I patted the towel down on the trail where it forked near the rim of the aluminum sink.

Instantly, the whole line started to broaden and lighten in color, as the ants tried to escape.

Pat, pat, pat.

I pulled off another square of paper towel, eyeing where the ants were going, sprayed more Raid into it (I didn't want to spray directly into the air, since the cats were nearby), and went with the wet towel down the line of ants, then leaned over and got all the ones in the aluminum sink.

Using the same paper towel, I mopped up all the little dead bodies, threw the towel in the tall black trash can.

Now I had to figure where the ants had come from.

Obviously, somewhere on the floor.

Getting down on my haunches, holding the can in my right hand (I had pushed the cats away by this point), I saw a tiny ant head emerge from under the vinyl flooring, head swinging around, the entire small body jointedly emerging, the ant, going by a tragically out-of-date issue of Ant News, hustling towards where the end of the free food line had been.

He or she or it never made it.

But then another ant emerged from under the vinyl, vigorously pulling itself up into my problem, but this ant, instead of feeling its way across the floorboard like the first had, climbed up into the floor cabinet directly above its questings, the one beneath the coffeemaker and our microwave, disappearing inside.

Fuck me.

I swung open the cabinet door.

There were wide, brown ribbons of ants crawling all over the big bags of dry cat food we keep in there. Probably a thousand ants.

Did I mention this was five o'clock in the morning, and I hadn't had any coffee yet?

I reached in with the can, spraying everywhere.

They fell off the bags by the dozens, twitching on their backs, some of the half-dosed ones stumbling around blindly.

It was like any mundane household chore you have to do, like chipping away at the build-up of ice on the interior walls of your freezer.

Afterwards, I sprayed all along the floorboards, feeling toxic-headed from all the insecticide in the air.

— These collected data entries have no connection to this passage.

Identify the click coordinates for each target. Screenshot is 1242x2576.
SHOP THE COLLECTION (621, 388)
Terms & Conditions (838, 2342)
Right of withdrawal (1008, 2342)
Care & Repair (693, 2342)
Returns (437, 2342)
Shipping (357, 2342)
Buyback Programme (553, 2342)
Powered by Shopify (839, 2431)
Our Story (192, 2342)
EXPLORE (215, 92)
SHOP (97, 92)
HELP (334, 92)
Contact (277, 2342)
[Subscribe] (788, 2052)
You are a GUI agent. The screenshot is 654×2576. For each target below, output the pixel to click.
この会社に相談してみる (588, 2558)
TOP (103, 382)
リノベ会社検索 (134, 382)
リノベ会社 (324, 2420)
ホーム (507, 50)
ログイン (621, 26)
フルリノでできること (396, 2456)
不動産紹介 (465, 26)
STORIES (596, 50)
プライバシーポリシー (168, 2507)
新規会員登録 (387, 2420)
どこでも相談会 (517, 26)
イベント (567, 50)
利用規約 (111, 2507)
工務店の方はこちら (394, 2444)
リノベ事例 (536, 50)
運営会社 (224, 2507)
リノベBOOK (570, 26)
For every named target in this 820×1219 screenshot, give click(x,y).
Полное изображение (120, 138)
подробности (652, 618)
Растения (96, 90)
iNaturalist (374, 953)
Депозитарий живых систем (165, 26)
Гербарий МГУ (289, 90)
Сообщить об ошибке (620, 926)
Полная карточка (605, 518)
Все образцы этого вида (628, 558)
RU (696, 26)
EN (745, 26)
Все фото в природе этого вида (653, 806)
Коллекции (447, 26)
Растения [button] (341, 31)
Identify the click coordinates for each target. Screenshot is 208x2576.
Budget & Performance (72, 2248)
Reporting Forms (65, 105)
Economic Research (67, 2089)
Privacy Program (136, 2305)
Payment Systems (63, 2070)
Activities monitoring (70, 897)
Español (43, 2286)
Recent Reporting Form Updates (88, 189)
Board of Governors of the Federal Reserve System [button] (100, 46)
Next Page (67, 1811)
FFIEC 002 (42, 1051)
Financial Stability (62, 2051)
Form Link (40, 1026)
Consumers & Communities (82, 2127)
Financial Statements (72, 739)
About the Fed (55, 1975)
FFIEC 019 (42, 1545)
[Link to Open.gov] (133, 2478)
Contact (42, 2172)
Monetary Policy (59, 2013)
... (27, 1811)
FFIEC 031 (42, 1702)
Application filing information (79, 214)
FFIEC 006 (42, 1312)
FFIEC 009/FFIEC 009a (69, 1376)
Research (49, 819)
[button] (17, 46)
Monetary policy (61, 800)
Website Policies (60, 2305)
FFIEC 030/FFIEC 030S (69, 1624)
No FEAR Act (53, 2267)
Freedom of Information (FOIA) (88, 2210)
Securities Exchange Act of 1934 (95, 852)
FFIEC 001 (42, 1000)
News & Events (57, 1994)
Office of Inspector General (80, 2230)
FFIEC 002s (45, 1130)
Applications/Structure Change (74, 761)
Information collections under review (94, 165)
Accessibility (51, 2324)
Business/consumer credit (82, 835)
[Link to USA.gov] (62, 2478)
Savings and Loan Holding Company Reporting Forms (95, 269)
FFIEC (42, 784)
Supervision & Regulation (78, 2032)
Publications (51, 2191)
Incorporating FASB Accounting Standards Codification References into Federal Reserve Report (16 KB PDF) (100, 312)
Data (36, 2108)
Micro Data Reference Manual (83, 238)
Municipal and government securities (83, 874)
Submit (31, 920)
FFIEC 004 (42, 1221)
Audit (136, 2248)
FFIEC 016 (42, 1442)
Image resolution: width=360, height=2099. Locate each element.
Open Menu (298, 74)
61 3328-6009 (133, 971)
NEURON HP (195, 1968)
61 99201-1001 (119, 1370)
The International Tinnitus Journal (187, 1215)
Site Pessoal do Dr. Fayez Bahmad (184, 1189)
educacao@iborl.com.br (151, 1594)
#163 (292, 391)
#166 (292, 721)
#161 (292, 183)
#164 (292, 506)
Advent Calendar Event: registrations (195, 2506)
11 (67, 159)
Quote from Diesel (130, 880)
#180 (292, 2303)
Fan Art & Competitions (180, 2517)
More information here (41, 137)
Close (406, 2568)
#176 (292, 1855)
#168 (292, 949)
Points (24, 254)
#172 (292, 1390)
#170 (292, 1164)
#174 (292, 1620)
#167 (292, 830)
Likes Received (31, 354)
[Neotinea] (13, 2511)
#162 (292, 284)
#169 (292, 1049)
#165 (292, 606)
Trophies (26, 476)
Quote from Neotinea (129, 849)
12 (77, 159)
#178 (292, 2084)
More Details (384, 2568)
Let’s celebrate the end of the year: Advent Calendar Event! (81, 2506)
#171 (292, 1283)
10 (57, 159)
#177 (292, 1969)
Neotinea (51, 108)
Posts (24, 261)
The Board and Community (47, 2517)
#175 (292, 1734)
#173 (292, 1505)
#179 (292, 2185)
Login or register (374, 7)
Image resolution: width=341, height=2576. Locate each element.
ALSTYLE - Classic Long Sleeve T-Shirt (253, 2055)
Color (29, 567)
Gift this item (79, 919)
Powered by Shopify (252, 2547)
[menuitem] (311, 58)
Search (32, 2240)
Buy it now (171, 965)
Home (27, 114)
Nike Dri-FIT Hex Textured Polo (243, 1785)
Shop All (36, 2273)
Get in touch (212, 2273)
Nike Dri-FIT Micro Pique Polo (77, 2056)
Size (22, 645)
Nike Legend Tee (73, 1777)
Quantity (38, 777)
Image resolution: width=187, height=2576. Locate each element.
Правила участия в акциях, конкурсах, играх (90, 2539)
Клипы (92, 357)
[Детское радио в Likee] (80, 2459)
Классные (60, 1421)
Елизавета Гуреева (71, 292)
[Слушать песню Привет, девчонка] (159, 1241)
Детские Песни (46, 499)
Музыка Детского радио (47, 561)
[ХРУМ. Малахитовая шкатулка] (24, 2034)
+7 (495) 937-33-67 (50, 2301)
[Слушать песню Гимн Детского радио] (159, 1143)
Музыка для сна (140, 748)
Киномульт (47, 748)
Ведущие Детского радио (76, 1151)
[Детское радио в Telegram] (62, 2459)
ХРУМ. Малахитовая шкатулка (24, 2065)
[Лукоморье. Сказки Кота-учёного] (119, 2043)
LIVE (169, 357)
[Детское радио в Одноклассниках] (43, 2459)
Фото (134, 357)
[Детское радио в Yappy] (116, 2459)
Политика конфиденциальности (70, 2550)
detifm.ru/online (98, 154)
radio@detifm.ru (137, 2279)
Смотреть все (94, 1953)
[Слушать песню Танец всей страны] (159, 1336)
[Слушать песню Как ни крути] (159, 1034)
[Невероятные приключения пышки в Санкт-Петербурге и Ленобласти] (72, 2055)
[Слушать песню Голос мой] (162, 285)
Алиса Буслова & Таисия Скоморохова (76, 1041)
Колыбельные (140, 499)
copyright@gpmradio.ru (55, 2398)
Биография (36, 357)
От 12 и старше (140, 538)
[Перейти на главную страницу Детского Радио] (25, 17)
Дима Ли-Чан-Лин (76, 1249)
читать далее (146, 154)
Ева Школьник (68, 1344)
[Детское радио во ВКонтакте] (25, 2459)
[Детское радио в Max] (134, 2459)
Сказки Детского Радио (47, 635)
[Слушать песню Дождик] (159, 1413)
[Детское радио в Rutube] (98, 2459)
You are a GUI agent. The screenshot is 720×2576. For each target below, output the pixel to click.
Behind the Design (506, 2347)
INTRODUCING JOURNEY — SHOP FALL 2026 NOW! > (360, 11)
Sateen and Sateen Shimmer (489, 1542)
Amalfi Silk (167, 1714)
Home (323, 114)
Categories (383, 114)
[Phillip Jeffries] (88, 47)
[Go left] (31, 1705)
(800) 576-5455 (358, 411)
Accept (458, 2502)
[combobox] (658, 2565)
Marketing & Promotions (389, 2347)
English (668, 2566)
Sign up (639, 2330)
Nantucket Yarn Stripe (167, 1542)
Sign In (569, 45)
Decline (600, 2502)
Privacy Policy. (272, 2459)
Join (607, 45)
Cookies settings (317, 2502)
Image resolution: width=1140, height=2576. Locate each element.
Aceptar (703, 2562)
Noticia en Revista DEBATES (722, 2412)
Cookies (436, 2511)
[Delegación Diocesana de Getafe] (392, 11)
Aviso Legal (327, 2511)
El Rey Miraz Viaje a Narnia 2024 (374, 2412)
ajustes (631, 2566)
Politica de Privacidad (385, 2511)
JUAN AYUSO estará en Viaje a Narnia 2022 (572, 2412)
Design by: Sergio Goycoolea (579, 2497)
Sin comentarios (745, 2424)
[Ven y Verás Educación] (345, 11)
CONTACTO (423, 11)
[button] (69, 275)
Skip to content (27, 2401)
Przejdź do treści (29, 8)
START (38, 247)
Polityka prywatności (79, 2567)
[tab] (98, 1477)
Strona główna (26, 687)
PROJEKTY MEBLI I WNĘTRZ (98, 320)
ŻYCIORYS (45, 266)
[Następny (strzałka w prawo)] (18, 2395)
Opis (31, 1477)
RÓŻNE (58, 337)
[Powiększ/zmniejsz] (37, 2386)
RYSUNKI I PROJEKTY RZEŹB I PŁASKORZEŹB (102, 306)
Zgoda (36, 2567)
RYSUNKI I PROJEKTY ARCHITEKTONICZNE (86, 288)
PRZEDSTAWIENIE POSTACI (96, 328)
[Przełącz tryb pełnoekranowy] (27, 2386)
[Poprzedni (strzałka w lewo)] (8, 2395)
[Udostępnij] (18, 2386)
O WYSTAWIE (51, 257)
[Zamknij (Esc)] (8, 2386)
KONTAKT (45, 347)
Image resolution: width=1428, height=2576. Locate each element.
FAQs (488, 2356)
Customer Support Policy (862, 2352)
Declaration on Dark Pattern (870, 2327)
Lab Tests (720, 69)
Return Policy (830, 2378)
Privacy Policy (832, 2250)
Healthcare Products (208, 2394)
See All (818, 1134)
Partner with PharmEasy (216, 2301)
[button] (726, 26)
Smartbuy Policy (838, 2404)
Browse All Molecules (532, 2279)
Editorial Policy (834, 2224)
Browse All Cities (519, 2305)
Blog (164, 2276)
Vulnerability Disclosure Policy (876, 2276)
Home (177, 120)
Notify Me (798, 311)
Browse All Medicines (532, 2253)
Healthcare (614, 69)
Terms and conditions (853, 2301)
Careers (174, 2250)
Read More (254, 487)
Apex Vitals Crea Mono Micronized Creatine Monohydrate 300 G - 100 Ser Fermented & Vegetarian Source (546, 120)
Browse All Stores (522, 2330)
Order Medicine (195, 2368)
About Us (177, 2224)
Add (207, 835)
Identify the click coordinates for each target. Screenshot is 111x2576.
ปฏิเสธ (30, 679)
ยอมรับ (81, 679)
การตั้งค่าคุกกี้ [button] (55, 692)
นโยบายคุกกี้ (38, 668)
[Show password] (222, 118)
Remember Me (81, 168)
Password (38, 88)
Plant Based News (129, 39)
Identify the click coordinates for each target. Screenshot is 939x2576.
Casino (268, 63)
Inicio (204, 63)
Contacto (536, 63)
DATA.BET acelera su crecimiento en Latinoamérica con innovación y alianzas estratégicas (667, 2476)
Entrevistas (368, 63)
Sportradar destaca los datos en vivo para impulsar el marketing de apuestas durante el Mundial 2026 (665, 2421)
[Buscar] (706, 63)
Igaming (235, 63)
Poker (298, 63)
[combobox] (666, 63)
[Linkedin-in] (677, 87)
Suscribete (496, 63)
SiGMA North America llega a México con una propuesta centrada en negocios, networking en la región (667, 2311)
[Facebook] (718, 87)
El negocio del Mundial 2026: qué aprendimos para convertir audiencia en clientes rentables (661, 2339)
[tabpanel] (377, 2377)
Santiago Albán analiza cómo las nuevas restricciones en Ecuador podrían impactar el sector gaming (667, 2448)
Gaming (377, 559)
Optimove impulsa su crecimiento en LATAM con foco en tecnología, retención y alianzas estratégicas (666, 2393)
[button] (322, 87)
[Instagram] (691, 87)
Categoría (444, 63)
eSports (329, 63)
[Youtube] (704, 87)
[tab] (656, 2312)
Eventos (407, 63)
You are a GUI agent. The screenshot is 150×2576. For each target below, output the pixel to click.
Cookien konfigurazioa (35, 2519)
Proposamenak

A few years ago, I wrote a Lately column which in part dealt with how I felt bad after killing a large, noisy insect that buzzed me in our backyard. The column was called, Do Insects Go To Heaven?

You know, I hope they don't. Or maybe they go to their own, separate, Insect Heaven, which I guess is probably, instead of comfortable clouds, a big garbage can.

I'd hate to get to Heaven and be confronted by all the insects I've killed over the years.

What could you say?

"Guys, I am really, really sorry. Who knew you had souls?"


A few weeks ago, I mentioned I was working on a new story which I provisionally called the Tornado story, although of course I'll try to come up with a better title by the time I finish.

At that point, I had written 9,000 words of it, and thought I was about halfway through.

I'm now up to over 20,000 words, and there's still a number of scenes left, so it looks like the final length will be 25,000 to 30,000 words.

Each time I think I see the final scene in the shimmering distance, I realize there's another scene that can be added, and another, and another, to more fully develop the ideas in the story.

But I do now have the final, final scene in my mind.

I'm having a lot of fun writing, a thousand words here and there, in the early mornings, the late afternoons.

There are no insects in the story. That's another nice thing about writing fiction. You control the world. An author who has to push unpaid bills out of the way to get to the blue lines of his latest story can pen a scene where the protagonist dines on Beluga caviar on the open air deck of a yacht; a writer dying of cancer can have his hero squat down, square his shoulders, then leap straight up in the air, flipping over, landing gracefully on the wing of an airplane.